Zelda: Tears of the Kingdom players are making super-long bridges

The Legend of Zelda: Tears of the Kingdom is rife with opportunities for cheating.

I’m not talking about actual hacking or cheating — Nintendo historically hasn’t been down with players cheating in its games. The cheating I’m talking about refers to playing the game in a way that may not have been intended by the developers. Now, fans of Tears of the Kingdom are taking that ethos to new levels; they’re building super bridges to solve all their problems and sharing clips of their work on platforms like TikTok.

In Tears of the Kingdom, Link has a new ability called Ultrahand. This allows him to pick up and arrange objects as well as glue them together to create a larger structure. It’s a key change introduced in Tears of the Kingdom, and it introduces several sandbox mechanics as players build machines and other constructs to help them solve puzzles or navigate Hyrule’s rugged environment.

Most importantly, you can use this ability to make a bridge. You can essentially make a bridge out of anything. Sure, wood from a chopped-down tree works, but there are plenty of other random materials scattered across Hyrule that you can adhere together to make a bridge and get from one place to another. Players have been demonstrating just how much they can do with a simple, but very long, bridge.

If you build a bridge and then leave the area, whatever you build will disappear. So some people are just carrying their bridge from place to place like a goddamn 100-foot handbag.

Others are convinced that they’ve broken the physics of the game by making a bridge that’s too long.

This person made a bridge long enough to rival the Bridge of Eldin and somehow crammed it into a shrine. Don’t ask me where all the pillars came from — it’s ridiculous.

My personal favorite is this clip in Mayachin Shrine — the bridge isn’t that long, but it is scrappy. It’s certainly a unique way to way to solve the puzzle.

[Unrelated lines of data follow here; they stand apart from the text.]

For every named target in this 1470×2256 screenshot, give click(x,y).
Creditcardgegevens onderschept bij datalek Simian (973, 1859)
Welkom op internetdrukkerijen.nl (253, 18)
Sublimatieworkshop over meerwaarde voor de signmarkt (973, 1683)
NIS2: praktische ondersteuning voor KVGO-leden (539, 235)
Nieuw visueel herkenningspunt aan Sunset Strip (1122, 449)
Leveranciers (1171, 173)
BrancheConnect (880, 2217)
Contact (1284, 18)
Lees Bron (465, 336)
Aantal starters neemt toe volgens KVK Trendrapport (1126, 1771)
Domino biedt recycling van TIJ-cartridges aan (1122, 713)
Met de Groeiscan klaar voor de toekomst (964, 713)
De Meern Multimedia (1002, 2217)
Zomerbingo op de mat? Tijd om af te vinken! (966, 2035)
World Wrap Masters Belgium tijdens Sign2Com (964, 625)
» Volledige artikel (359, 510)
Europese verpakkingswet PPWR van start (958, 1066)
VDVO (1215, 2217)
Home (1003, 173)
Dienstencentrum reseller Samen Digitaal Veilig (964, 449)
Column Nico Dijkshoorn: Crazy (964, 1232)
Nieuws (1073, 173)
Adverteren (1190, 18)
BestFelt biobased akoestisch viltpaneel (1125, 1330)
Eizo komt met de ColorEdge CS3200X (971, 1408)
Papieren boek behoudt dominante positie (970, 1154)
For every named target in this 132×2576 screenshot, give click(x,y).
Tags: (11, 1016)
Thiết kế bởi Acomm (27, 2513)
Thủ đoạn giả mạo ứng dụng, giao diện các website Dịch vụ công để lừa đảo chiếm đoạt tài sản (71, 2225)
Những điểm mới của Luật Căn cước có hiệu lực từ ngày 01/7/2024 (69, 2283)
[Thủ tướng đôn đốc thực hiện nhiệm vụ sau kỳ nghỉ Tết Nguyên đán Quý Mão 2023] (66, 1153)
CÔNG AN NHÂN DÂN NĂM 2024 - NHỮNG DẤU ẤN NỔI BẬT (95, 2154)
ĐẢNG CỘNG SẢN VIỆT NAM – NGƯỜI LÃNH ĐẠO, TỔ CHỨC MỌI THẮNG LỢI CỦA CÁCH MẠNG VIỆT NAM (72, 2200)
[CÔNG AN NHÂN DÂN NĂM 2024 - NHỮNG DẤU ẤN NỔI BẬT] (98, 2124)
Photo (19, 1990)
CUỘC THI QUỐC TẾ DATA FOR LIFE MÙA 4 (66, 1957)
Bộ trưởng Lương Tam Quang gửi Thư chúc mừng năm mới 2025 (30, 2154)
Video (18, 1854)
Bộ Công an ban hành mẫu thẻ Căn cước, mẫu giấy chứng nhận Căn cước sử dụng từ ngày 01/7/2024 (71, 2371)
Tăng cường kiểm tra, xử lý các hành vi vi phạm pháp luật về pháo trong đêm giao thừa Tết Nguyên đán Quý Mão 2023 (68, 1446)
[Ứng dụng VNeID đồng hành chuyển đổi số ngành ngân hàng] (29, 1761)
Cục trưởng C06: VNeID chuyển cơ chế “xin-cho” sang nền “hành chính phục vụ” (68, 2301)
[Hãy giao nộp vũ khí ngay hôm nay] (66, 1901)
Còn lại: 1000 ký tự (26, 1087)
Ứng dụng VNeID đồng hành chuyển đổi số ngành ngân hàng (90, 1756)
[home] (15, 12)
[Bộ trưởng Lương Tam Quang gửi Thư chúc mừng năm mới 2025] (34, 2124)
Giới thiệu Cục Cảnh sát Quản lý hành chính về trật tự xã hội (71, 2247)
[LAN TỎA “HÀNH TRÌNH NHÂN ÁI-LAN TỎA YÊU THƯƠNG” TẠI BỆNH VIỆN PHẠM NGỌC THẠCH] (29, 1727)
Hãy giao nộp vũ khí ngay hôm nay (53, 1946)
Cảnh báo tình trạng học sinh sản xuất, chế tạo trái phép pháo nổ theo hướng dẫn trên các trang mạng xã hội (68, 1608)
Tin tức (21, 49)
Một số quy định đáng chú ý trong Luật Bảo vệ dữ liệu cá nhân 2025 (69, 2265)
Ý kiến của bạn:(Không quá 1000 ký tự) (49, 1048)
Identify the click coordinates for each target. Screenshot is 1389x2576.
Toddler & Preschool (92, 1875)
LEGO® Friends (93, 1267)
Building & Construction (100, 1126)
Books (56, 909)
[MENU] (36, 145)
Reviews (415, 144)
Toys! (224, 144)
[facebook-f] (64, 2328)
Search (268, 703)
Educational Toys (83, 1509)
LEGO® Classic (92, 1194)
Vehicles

It’s sort of the one-track mind, himbo-istic solution that just makes sense to me. Oh, you can’t get to a tower? Build a bridge. You don’t want to fight all the Bokoblins? Build a bridge to circumvent them. Don’t understand a timing puzzle? Just use the items to build a bridge. I can’t build a mech or a war machine or even a fully functional glider at this point, but do you know what I can confidently build? A bridge. And it works.